Le taux d’encadrement n’est pas négligé : il est conseillé d’atteindre au minimum un encadrant pour trois jeunes accueillis, les personnels devant présenter des garanties de compétence et d’expérience. La présence d’une personne de nationalité française mandatée pour représenter la personne physique ou morale autorisée à organiser le séjour est suggérée. Le recrutement de personnels locaux doit remplir des conditions de qualification et de probité morale. Le cahier des charges ne se contente pas de rappeler les obligations administratives. Il propose aussi la mise en œuvre d’un protocole sanitaire précisant les précautions nécessaires (vaccins, traitements préventifs, visite médicale), ainsi que la surveillance médicale des jeunes pris en charge. Il attire l’attention, en outre, sur la nécessité impérative d’un contrat d’assurance permettant la gestion des risques, ainsi que des frais médicaux ou de rapatriement sanitaire et, le cas échéant, l’assistance juridique.

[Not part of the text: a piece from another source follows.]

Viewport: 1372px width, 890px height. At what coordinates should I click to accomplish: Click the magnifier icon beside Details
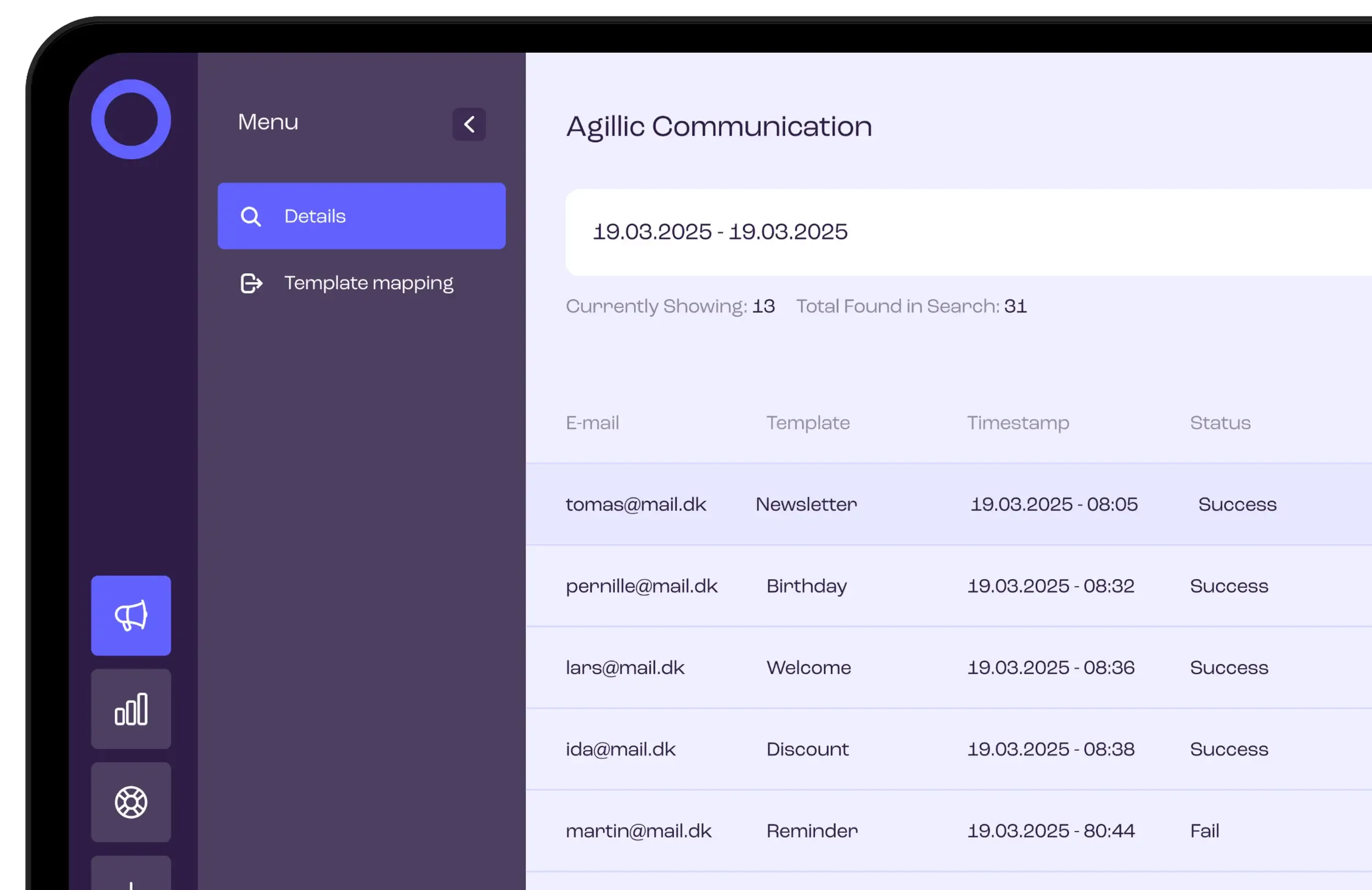pyautogui.click(x=251, y=216)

Les associations organisant des séjours de rupture recherchent avant tout une officialisation et une reconnaissance de leur action. Elles veulent à la fois rester libres de leurs initiatives, tout en se soumettant au droit commun. La volonté de proposer un cadre tel que défini dans ce cahier des charges en est la preuve. Et d’en appeler aux contrôles réguliers de la part des autorités de tutelle invitées à venir vérifier sur place comment fonctionnent au quotidien ces séjours.